● **Direction 1**
Reproduce the stretch of the Zeppelin forum thread from "Therefore I solved" through "the k8s Cluster.", word for word.

● **Text to read**
Yeah ! Thank you very much Philipp: tonight I explored carefully the source 
code and discovered the 2 thrift servers stuff.

Therefore I solved my problem: here the solution adopted, which can be useful 
for other people.

CONTEXT
I have my Zeppelin Server installation located into a LAN, where a K8s Cluster 
is available, and I want to submit notes in cluster mode over the k8s Cluster.

SOLUTION
- the driver pod must have its address exposed on the LAN network, otherwise 
the Zeppelin server cannot connect to the Interpreter Thrift server: I suppose 
that there are several ways of doing this, but I am not a k8s expert so I 
simply created a basic driver-pod.template.yaml with a "hostNetwork" spec and 
referenced it by the  "spark.kubernetes.driver.podTemplateFile" interpreter 
setting.
 
At this point, the 2 servers can talk each other.

NOTE
1) do not set the zeppelin run mode = k8s. It must be "local" (or the default 
"auto")
2) a NFS share (or other shared persistent volume) is required in order to 
upload the required JARS and easily access the driver logs when the driver 
shuts down:

spark.kubernetes.driver.volumes.nfs.<whichever name>.options.server=<your 
server>
spark.kubernetes.driver.volumes.nfs.<whichever name>.options.path=<local path>
spark.kubernetes.driver.volumes.nfs.<whichever name>.mount.path=<mount path>















On 2021/10/28 06:48:54, Philipp Dallig <philipp.dal...@gmail.com> wrote: 
> Hi Fabrizio,
> 
> We have two connections. First, the Zeppelin interpreter opens a 
> connection to the Zeppelin server to register and to send back the 
> interpreter output. The Zeppelin server is the CALLBACK_HOST and the 
> PORT indicates where the Zeppelin server opened the Thrift service for 
> the Zeppelin interpreter.

● **Direction 2**
Report every line of the listing below that contains the word "should", matching its case.

● **Data to process**
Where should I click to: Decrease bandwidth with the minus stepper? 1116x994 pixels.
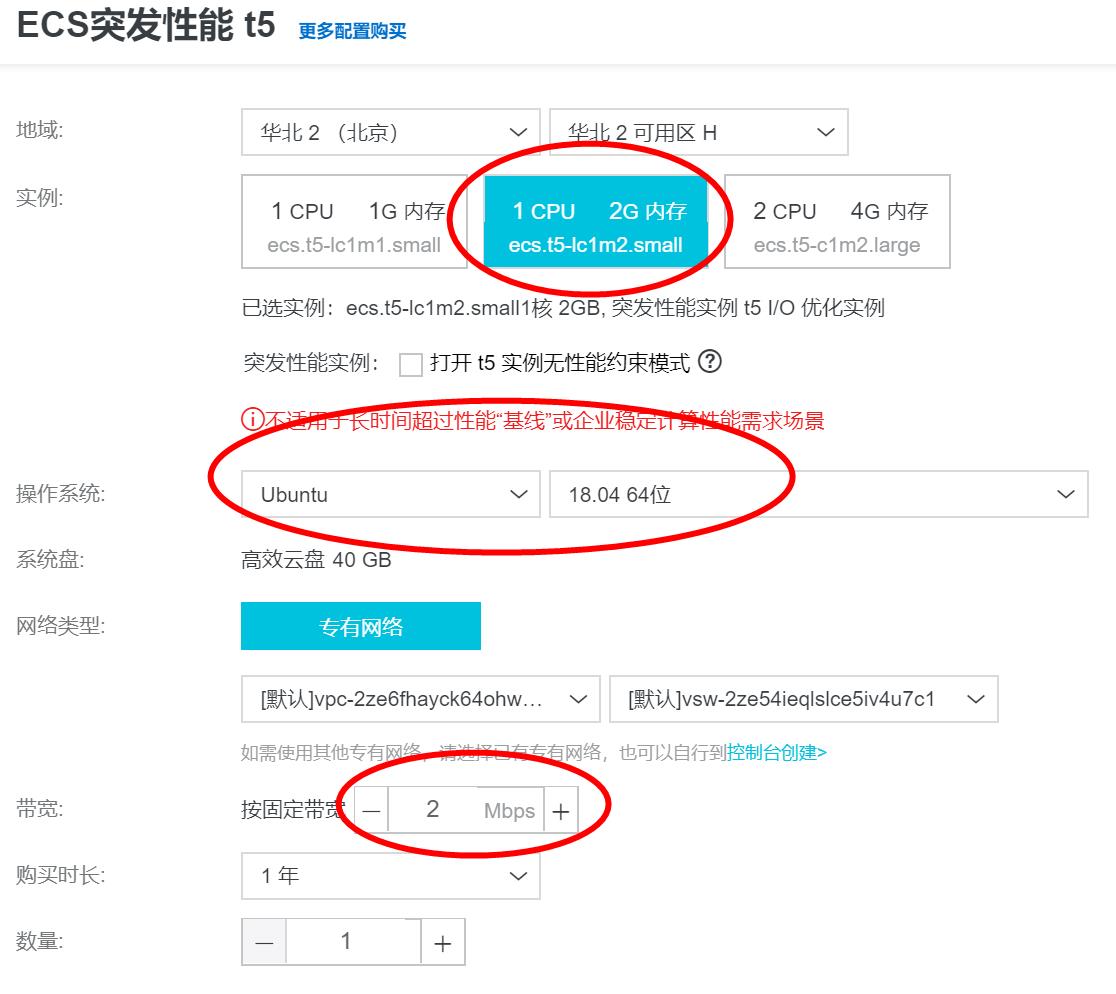click(371, 810)
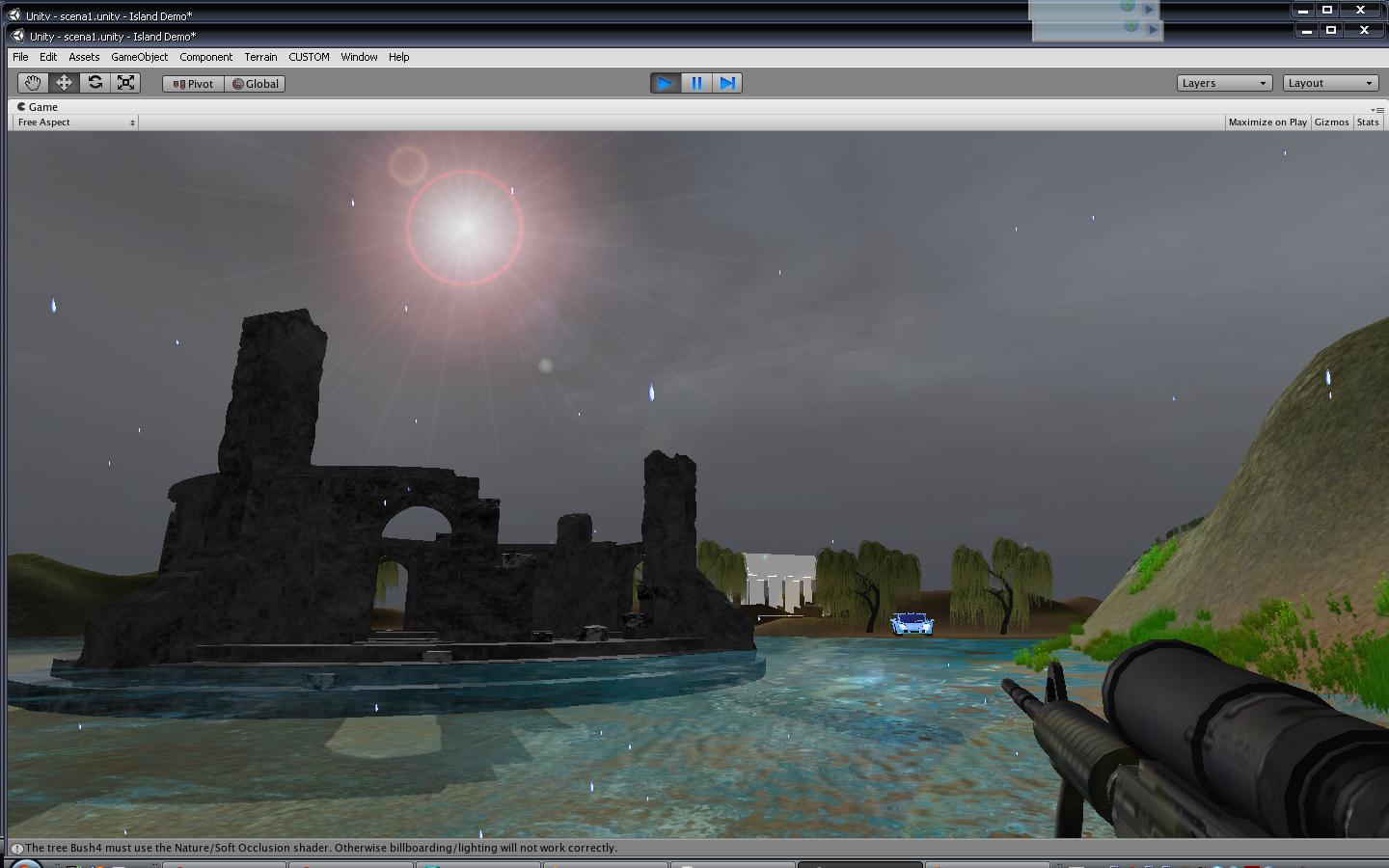Stop play mode with the Play button
This screenshot has width=1389, height=868.
(x=665, y=83)
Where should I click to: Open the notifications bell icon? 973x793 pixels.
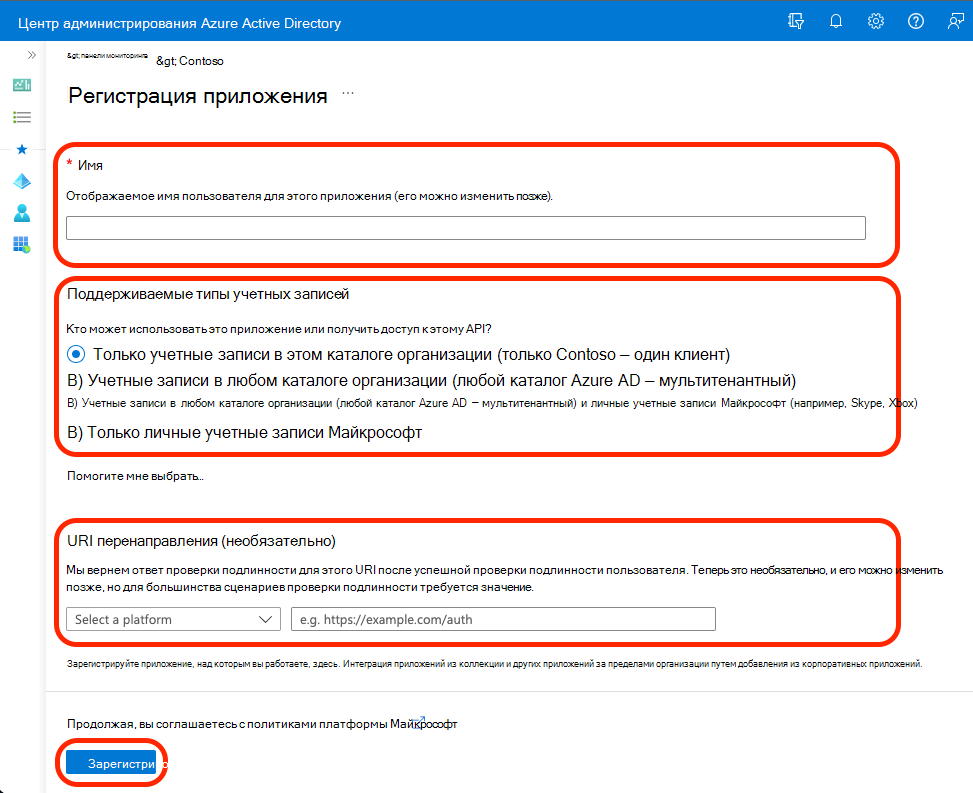coord(835,20)
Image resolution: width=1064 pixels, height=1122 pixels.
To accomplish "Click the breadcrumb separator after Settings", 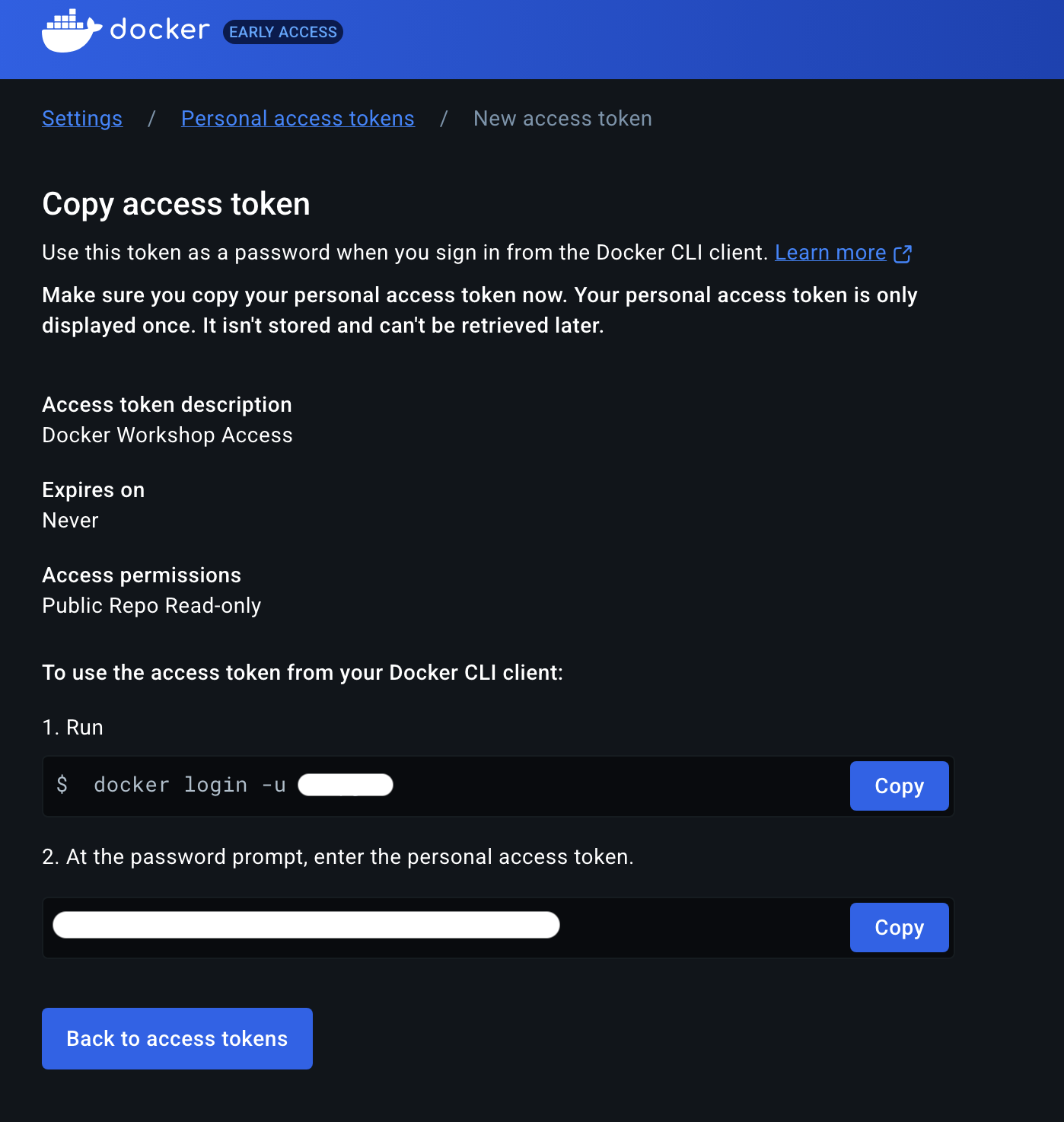I will pyautogui.click(x=151, y=119).
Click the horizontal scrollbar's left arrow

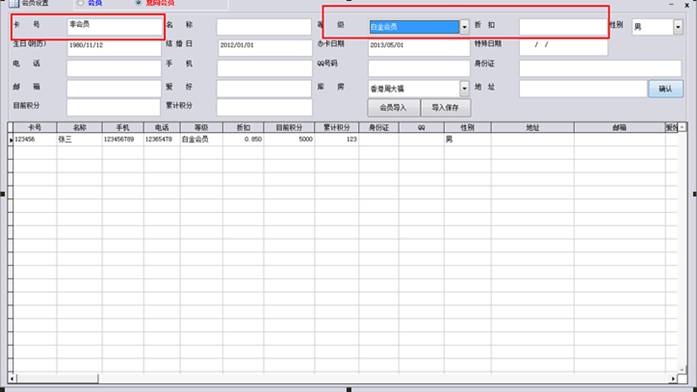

● **Complete response 1**
Therefore I solved my problem: here the solution adopted, which can be useful 
for other people.

CONTEXT
I have my Zeppelin Server installation located into a LAN, where a K8s Cluster 
is available, and I want to submit notes in cluster mode over the k8s Cluster.

● **Complete response 2**
Where should I click to: Decrease bandwidth with the minus stepper? 1116x994 pixels.
Where should I click to: Open the notifications bell icon? 973x793 pixels.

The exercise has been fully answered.